| Extrait du document |

Parmi les différents mesures mises en oeuvre pour réduire la consommation de fongicides sur blé, l'association de variétés apparaît comme une piste prometteuse. Selon Claude Pope de Vallavieille, directrice de recherche à l'Inra de Thiverval-Grignon (Yvelines), la culture monovariétale entraîne une diminution de la diversité génétique, avec pour corollaire une consommation accrue de fongicides. «Les sélectionneurs améliorent la résistance aux maladies grâce à des gènes spécifiques. Or, cultivées à grande échelle, en quatre ou cinq ans, ces variétés voient leur résistance contournée, comme ce fut le cas avec les gènes de résistance à la rouille jaune Yr 17 en 1998 et Yr 32 en 2007, déclare la chercheuse. Selon nous, les gènes ne sont pas en cause. C'est leur gestion qui est inadaptée.»

Variétés compatibles

La diversité génétique capable d'assurer la durée d'efficacité d'une résistance à une ou plusieurs maladies passe par l'association intime, dans une même parcelle, de plusieurs variétés. Au champ, les champignons responsables des rouilles, oïdium et septorioses libèrent des spores qui propagent la maladie en infectant les plantes voisines. «Avec une association variétale, la propagation des spores est diminuée en raison d'une proportion de plantes résistantes, explique Claude Pope de Valavieille. Celles-ci forment une barrière entre les plantes sensibles.

Le seul risque de cette pratique serait de sélectionner des races capables de surmonter la résistance de toutes les variétés, mais il est facile de modifier la composition du mélange au fil des annnées.» Complémentaire vis-à-vis des maladies, le mélange doit également mêler des variétés assez homogènes agronomiquement (hauteur, résistance à la verse, précocité) et de qualité technologique équivalente, notamment pour les débouchés en panification. En 2001 et 2002, l'association Malaka, Somme, Apache, et Virtuose, testée par l'Inra chez des agriculteurs de cinq départements sur 190 hectares, a prouvé son intérêt par un gain moyen de 3,2 q/ha par rapport aux variétés pures et, surtout, de 0,54% de protéines. «Nous expliquons ces bonnes performances par un bon état sanitaire des plantes (-6% de septoriose), qui favorise un meilleur transfert de l'azote vers le grain, avance Claude Pope de Valavieille. Autre atout, le rendement des associations est plus stable dans le temps, en raison d'un meilleur comportement vis-à-vis des stress.»

Le constat fait en 2007 par les chambres d'agriculture de la Bretagne est similaire avec l'association Mendel + Instinct, testée à la station de Bignan (Morbihan). «Alors qu'en variétés pures, Instinct était très nécrosé par la septoriose (note de 7 sur 10 à la fin de juin) et Mendel peu (2 sur 10) le mélange se situait à 3 sur 10, donc mieux que la moyenne des deux», se félicite Jean de Rouvre, ingénieur en recherche appliquée.

| Consigne de travail 1 |
Répondez à ces questions sur l'extrait consacré aux associations de variétés de blé :
(a) En quelle année la résistance liée au gène Yr 32 a-t-elle été contournée ?
(b) Sur combien d'hectares l'association Malaka, Somme, Apache et Virtuose a-t-elle été testée ?
(c) Quelle note de septoriose le mélange Mendel + Instinct a-t-il reçue ?
| Consigne de travail 2 |
Recopiez sans rien changer le passage de l'extrait sur les associations de variétés de blé, en commençant à « Variétés compatibles » et en terminant à « les plantes sensibles. ».
Les items n'ont aucun lien avec l'extrait sur les associations de variétés de blé.

| Données fournies |
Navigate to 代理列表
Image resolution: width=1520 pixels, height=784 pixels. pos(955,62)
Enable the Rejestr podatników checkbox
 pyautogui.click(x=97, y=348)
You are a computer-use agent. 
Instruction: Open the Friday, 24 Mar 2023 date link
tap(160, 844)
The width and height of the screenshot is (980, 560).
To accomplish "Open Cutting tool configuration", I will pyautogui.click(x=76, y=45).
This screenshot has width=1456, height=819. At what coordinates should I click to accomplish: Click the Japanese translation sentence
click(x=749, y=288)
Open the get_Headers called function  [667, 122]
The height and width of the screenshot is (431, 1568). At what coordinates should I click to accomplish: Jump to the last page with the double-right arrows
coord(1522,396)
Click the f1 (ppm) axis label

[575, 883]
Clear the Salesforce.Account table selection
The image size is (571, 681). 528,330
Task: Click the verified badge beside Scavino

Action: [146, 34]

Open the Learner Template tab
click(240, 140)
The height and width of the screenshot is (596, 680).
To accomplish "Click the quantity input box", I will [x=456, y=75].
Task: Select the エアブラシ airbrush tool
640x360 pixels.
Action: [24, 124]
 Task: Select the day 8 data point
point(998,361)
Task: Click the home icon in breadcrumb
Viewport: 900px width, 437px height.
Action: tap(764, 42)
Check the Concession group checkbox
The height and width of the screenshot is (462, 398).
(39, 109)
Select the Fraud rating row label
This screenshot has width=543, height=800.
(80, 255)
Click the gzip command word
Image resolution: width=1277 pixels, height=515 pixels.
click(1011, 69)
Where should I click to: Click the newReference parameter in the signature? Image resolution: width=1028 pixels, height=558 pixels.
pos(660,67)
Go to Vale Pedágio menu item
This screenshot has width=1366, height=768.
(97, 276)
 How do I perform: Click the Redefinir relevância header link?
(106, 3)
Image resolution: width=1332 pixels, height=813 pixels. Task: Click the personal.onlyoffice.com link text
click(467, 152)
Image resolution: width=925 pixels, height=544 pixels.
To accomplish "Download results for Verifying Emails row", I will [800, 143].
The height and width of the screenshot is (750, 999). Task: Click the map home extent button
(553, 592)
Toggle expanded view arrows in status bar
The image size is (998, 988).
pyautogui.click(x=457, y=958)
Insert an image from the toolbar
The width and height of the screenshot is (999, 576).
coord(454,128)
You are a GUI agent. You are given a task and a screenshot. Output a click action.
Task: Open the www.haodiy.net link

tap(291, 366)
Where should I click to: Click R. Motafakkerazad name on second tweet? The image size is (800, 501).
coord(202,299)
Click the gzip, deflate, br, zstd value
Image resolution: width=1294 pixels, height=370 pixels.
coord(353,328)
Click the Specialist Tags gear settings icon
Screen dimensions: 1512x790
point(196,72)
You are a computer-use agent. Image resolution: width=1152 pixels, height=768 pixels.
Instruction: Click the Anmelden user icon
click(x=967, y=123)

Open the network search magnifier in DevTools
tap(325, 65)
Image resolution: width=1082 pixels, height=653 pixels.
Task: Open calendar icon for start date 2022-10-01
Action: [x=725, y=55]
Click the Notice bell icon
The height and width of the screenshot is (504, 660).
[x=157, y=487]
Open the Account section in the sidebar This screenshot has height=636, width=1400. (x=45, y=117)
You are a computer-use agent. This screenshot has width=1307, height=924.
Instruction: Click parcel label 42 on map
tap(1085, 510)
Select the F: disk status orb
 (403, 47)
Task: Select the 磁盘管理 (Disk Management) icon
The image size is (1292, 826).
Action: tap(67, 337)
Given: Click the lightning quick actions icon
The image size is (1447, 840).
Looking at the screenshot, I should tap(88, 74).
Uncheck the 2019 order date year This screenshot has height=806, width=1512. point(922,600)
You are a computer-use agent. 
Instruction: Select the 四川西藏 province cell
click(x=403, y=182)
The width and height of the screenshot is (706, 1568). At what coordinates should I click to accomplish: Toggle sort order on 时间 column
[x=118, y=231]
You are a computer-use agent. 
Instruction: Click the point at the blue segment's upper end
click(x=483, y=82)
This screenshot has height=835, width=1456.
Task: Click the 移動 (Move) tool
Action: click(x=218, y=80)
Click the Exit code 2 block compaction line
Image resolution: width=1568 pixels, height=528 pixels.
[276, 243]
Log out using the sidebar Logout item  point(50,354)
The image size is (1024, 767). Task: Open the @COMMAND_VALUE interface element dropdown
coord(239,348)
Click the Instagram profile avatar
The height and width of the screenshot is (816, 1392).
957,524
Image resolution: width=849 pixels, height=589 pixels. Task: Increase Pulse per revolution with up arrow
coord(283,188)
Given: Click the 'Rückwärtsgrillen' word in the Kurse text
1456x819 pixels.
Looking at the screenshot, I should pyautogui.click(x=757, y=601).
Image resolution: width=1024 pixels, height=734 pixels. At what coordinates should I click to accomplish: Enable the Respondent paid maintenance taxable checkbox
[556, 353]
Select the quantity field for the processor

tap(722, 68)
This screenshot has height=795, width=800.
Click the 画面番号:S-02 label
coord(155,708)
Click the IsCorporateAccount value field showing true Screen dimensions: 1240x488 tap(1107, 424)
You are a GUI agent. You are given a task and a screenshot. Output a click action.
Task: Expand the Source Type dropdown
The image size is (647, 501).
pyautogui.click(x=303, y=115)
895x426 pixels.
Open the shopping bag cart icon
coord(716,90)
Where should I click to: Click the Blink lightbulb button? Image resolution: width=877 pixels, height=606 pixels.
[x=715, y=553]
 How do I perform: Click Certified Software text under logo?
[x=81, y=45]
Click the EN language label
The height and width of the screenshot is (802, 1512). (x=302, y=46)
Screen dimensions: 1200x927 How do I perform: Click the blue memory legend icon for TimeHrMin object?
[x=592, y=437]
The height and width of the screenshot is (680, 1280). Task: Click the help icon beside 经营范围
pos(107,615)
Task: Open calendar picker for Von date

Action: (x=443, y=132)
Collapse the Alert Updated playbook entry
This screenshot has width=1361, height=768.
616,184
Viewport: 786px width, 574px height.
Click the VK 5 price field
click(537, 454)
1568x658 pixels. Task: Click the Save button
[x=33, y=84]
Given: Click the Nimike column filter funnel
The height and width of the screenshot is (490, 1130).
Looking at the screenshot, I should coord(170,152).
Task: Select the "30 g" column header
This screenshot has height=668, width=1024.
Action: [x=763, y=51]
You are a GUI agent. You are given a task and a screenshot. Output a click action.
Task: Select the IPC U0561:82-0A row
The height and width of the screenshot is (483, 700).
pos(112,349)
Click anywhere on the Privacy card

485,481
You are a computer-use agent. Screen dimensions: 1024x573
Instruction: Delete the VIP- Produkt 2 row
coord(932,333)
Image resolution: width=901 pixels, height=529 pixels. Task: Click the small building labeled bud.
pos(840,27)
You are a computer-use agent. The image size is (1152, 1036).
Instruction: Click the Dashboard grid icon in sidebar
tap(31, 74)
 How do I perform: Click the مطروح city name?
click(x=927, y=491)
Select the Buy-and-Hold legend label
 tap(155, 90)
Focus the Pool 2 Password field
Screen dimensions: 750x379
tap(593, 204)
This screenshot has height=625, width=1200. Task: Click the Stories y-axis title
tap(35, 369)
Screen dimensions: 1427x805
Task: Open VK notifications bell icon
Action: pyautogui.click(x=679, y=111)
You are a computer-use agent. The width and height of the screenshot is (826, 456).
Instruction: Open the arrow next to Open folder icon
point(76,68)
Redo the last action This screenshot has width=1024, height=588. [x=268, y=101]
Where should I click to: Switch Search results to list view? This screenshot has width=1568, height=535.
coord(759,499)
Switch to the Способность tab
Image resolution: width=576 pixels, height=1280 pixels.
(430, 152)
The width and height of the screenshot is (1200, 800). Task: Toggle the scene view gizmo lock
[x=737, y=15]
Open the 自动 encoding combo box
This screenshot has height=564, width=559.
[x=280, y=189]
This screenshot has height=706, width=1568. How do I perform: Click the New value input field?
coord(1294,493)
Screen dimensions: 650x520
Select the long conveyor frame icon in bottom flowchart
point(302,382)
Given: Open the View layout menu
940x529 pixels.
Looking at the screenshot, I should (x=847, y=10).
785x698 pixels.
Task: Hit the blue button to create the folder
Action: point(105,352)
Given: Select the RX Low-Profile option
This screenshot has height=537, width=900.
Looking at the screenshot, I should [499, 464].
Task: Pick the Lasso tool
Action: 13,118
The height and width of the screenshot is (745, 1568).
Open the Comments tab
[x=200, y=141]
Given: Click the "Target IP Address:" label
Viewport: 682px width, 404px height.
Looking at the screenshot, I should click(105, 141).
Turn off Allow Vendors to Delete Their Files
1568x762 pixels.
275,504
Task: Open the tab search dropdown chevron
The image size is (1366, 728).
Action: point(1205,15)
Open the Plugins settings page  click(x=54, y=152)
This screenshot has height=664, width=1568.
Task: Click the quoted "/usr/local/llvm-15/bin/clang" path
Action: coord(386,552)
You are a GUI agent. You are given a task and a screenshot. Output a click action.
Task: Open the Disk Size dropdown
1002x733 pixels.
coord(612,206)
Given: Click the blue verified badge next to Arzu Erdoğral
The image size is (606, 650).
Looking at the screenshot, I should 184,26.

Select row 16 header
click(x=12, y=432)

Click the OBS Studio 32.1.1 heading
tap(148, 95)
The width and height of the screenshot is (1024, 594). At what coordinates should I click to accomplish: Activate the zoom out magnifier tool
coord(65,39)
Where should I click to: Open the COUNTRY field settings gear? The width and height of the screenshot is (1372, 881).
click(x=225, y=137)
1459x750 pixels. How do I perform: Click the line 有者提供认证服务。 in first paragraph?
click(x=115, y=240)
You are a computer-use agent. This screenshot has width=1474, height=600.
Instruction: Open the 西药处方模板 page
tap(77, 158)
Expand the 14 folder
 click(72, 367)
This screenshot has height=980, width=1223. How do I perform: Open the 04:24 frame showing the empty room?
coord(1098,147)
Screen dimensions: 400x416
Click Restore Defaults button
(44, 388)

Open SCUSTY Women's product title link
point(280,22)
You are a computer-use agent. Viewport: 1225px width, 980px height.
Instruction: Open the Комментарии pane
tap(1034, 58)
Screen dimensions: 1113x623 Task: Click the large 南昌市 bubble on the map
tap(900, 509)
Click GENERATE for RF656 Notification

| Réponse proposée 1 |
(a) En 2007.
(b) Sur 190 hectares.
(c) 3 sur 10.

| Réponse proposée 2 |
Variétés compatibles

La diversité génétique capable d'assurer la durée d'efficacité d'une résistance à une ou plusieurs maladies passe par l'association intime, dans une même parcelle, de plusieurs variétés. Au champ, les champignons responsables des rouilles, oïdium et septorioses libèrent des spores qui propagent la maladie en infectant les plantes voisines. «Avec une association variétale, la propagation des spores est diminuée en raison d'une proportion de plantes résistantes, explique Claude Pope de Valavieille. Celles-ci forment une barrière entre les plantes sensibles.